Mirrorless AF Calibration – Part 2: On-Sensor Phase Detect Autofocus


Autofocus (AF) technology has revolutionised the world of photography, allowing photographers to capture sharp images quickly and consistently. One of the most popular and widely used autofocus technologies is Phase Detect Autofocus (PDAF). In this blog post, I’ll delve into the inner workings of PDAF so we have a solid foundation for understanding why calibration is an important aspect of this focusing system.

A number of sensels complete with masks and colour filters and light rays.

About this Series

This post is part of a series looking at on-sensor phase-detect autofocus, the whole autofocus system, and why mirrorless autofocus might still need some calibration.

The full list of posts are:

    Setting the Scene

    To write this post and explain the operation of the various components of PDAF, I’ve taken a nostalgic trip down memory lane and installed the POV-Ray raytracer which I have fond memories of being fascinated with while learning its capabilities back in the early 1990s.

    Thanks to Przemysław Śliwiński of Wrocław University of Science and Technology and the support material for the paper “A Simple Model for On-Sensor Phase-Detection Autofocusing Algorithm“, I had a starting model to demonstrate the operation of phase detect autofocus.

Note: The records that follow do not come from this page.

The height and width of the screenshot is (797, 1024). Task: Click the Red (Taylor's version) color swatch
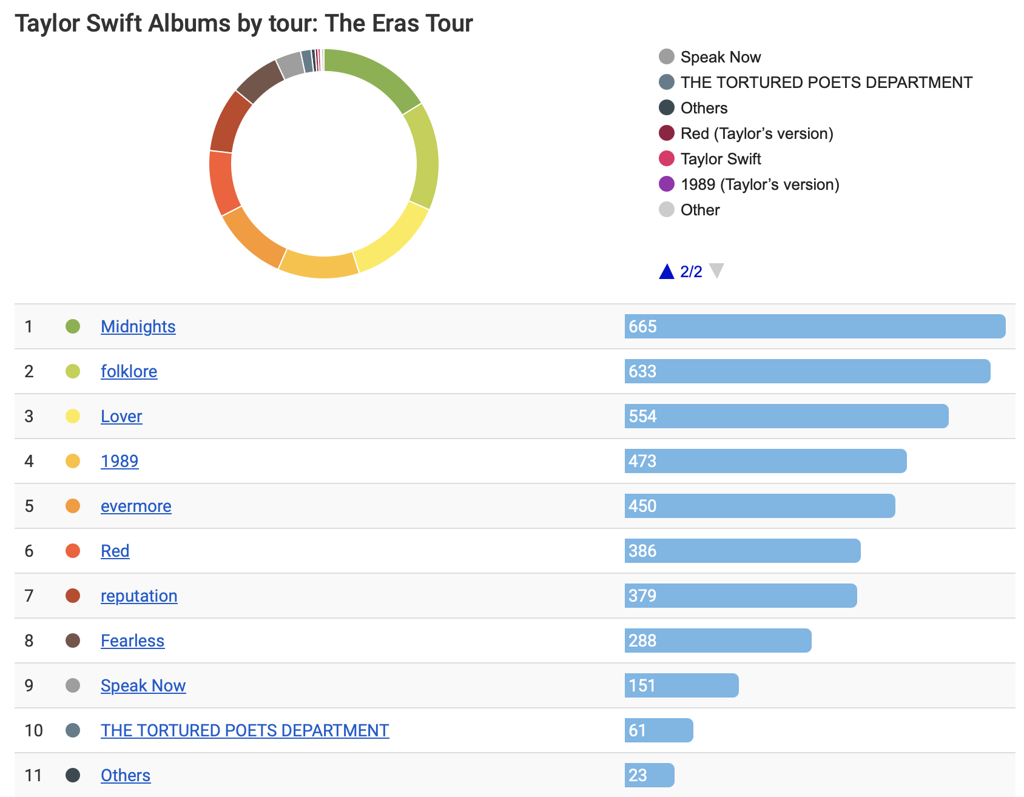pyautogui.click(x=666, y=133)
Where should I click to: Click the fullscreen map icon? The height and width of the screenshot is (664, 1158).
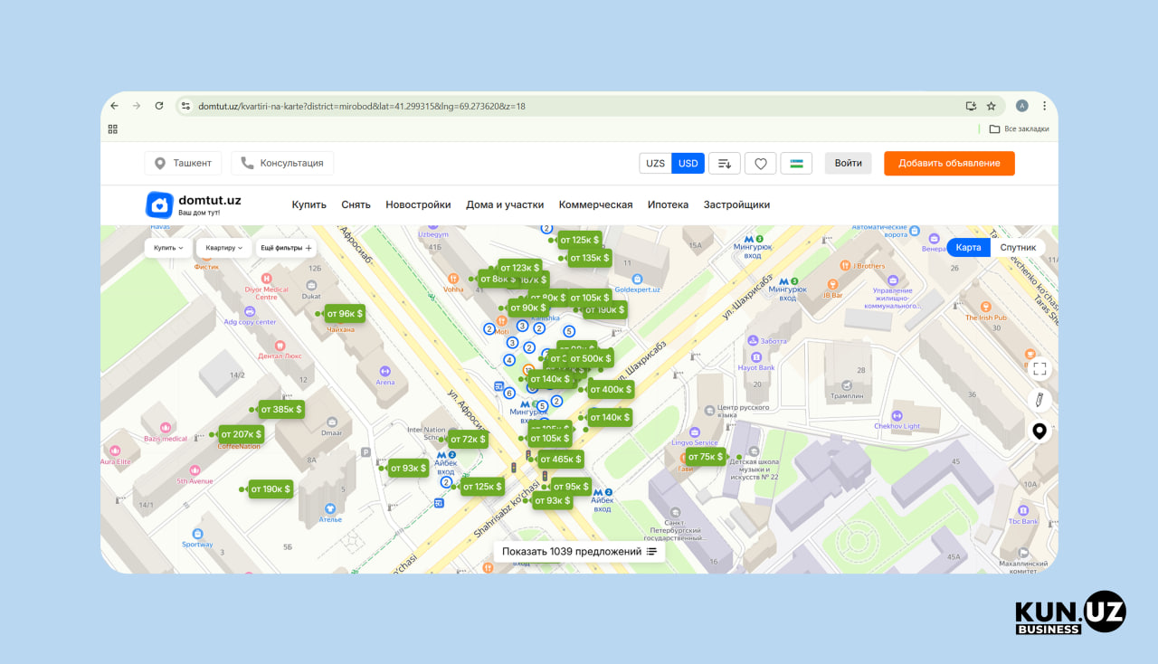pyautogui.click(x=1039, y=369)
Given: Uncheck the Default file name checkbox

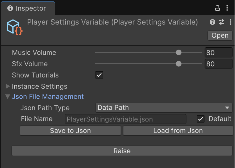Looking at the screenshot, I should (x=201, y=119).
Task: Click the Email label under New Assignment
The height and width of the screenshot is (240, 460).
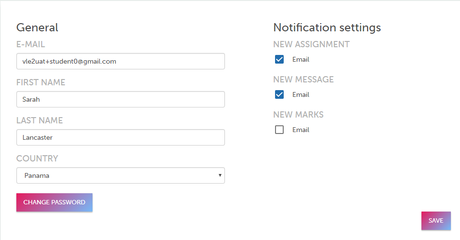Action: (301, 60)
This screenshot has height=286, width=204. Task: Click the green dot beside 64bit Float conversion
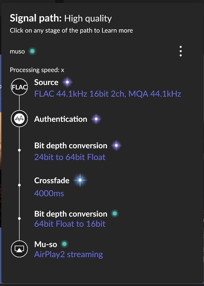point(114,214)
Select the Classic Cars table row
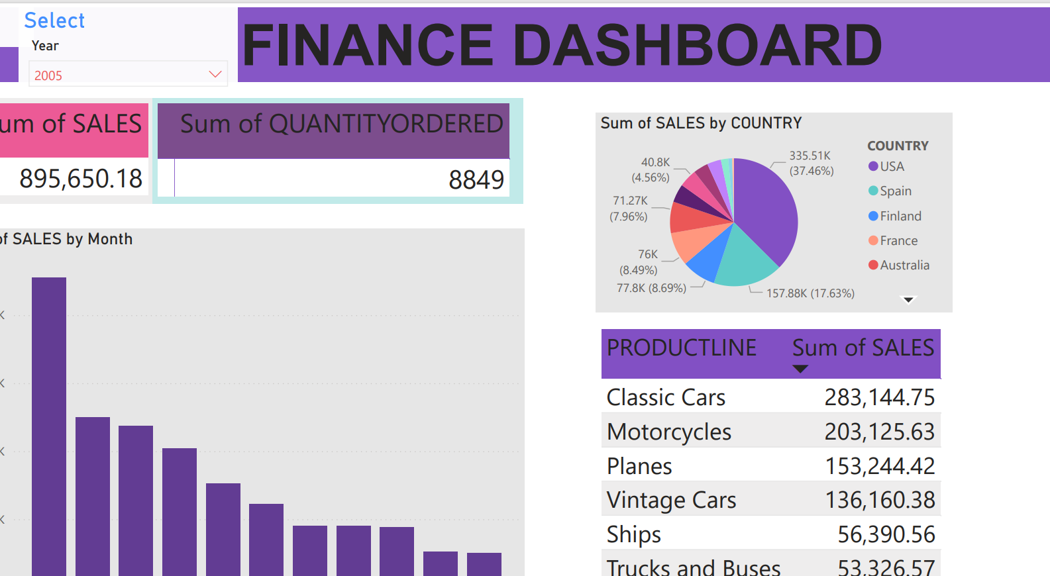The height and width of the screenshot is (576, 1050). pyautogui.click(x=666, y=397)
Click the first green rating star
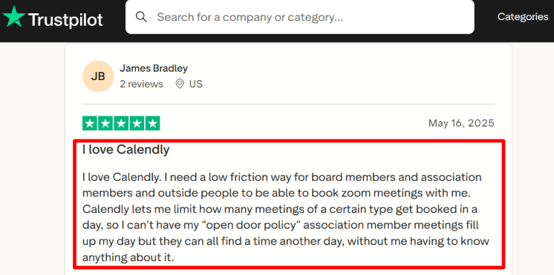 (90, 123)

    Without further ado, here’s a render of our world, complete with a 90’s style wooden plane for everything to sit (float) on top of!

    A rendering of a scene used to explain phase detect autofocus
    The model that I’ll use to explain PDAF operation

    On the left is the “camera” which I’ll explain more about shortly, and to the right are 3 focus targets, just coloured squares facing the camera. The blue one is nearest the camera, the yellow (which actually looks a bit green in the image above) is in the middle, and the red one furthest away.

    A rendering of a sensor grid and lens
    Looking from behind the camera with the tube removed

    There are 3 components to the camera – the lens, the “sensor” and the tube used to block out any stray light. Take away the dark tube, and there’s a simple lens at the front and a special grid at the back, and with the tube back on, this is the sort of view you’d have looking from behind the camera:

    A renering of looking through a tube with a lens at one end and grid of microlenses at the near end.
    The tube back in place, this is the view from the back of the camera

    Now, let’s take the “sensor” out of the camera and put our eye where it would have been, taking a look through the tube and lens at the front – this is our focus scene.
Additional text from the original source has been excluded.